By J.A. Shapira
Photography by Sara Jensen
Just a couple months ago, Winnipeg played host to the 2014 Juno Awards where it transformed from its snow-globe appearance into a star-speckled spectacle of music, glitz and glamour.
From the heart of the City, the MTS Centre buzzed with excitement as Canada’s most prolific recording artists descended on our small, but proud City known for its bone-chilling winters and multi-cultural spirit. In the epicentre of it all stood myself, armed with a recording device, a local photographer and a cheat sheet with questions.
Making the lobby couches at the Delta Hotel my makeshift office for the week, I stood guard, waiting and ready to pounce like paparazzi at the sight of any note-worthy celebrity. Like a Conservative on the hunt, I walked back and forth between Winnipeg’s top hotels and convention centres with my Juno Award Press Pass dangling proudly from around my neck.

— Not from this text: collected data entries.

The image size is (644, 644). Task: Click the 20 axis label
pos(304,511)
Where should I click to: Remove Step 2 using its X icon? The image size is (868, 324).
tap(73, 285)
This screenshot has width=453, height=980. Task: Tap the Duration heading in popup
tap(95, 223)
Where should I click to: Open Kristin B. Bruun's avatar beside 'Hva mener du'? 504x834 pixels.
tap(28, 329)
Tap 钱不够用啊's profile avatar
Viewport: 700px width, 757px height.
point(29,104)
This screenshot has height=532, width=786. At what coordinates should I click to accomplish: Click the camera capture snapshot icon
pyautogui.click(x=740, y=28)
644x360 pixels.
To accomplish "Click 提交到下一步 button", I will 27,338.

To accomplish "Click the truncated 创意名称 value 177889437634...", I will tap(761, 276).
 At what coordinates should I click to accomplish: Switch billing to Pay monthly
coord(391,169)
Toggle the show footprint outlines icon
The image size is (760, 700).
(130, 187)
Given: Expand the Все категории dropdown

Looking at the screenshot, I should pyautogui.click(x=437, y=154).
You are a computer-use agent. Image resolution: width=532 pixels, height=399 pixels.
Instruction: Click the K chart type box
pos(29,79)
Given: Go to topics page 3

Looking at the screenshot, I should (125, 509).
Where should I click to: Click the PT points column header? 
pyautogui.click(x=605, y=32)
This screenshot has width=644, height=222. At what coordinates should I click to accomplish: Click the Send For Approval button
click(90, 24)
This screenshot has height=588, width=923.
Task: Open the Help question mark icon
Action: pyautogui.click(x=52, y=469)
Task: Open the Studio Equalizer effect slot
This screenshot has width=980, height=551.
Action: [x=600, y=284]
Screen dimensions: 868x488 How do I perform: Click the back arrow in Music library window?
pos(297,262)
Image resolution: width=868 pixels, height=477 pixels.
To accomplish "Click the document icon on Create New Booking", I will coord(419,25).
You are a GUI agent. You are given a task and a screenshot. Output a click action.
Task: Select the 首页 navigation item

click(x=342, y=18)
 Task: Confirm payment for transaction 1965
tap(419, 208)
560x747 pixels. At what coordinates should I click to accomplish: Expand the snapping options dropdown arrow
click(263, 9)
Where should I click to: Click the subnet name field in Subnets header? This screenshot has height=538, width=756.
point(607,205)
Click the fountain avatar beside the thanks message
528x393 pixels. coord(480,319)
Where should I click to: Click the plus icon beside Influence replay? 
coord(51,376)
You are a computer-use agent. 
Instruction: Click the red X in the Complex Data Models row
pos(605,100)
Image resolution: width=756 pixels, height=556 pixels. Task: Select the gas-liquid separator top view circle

While I’d love to detail every exclusive interview I had that week, there ended up being almost 40 of them that took up a significant chunk of my recorder’s 90 hours of recording time. From one-on-ones with Trevor Guthrie, Dru, Jacynthe and Kardinal Offishal, to sitting in Thomas Hinds Tobacconist with country music superstar Tim Hicks and the beautiful Brandi Disterheft, the week went by in a flash as celebrities swooned in and out of my grasp as we sat and chatted like we had been friends forever.
Downtown was buzzing and press from across the country made it their home as we partied hard and worked even harder. Friendships were forged and business cards exchanged, and this was all before the official kickoff to the 2014 Juno Awards.
One thing that really separates our City from the rest of Canada is the level of networking and camaraderie that can be achieved. In cities like Toronto and Vancouver, delegates are swept across the many hotels and vast cityscapes making it almost impossible to run into each other. However, in Winnipeg, it was impossible not to. The Delta, Fairmont and MTS Centre were hotbeds for the swarms of media and the celebrities who for one week out of the year, spent time together like friends.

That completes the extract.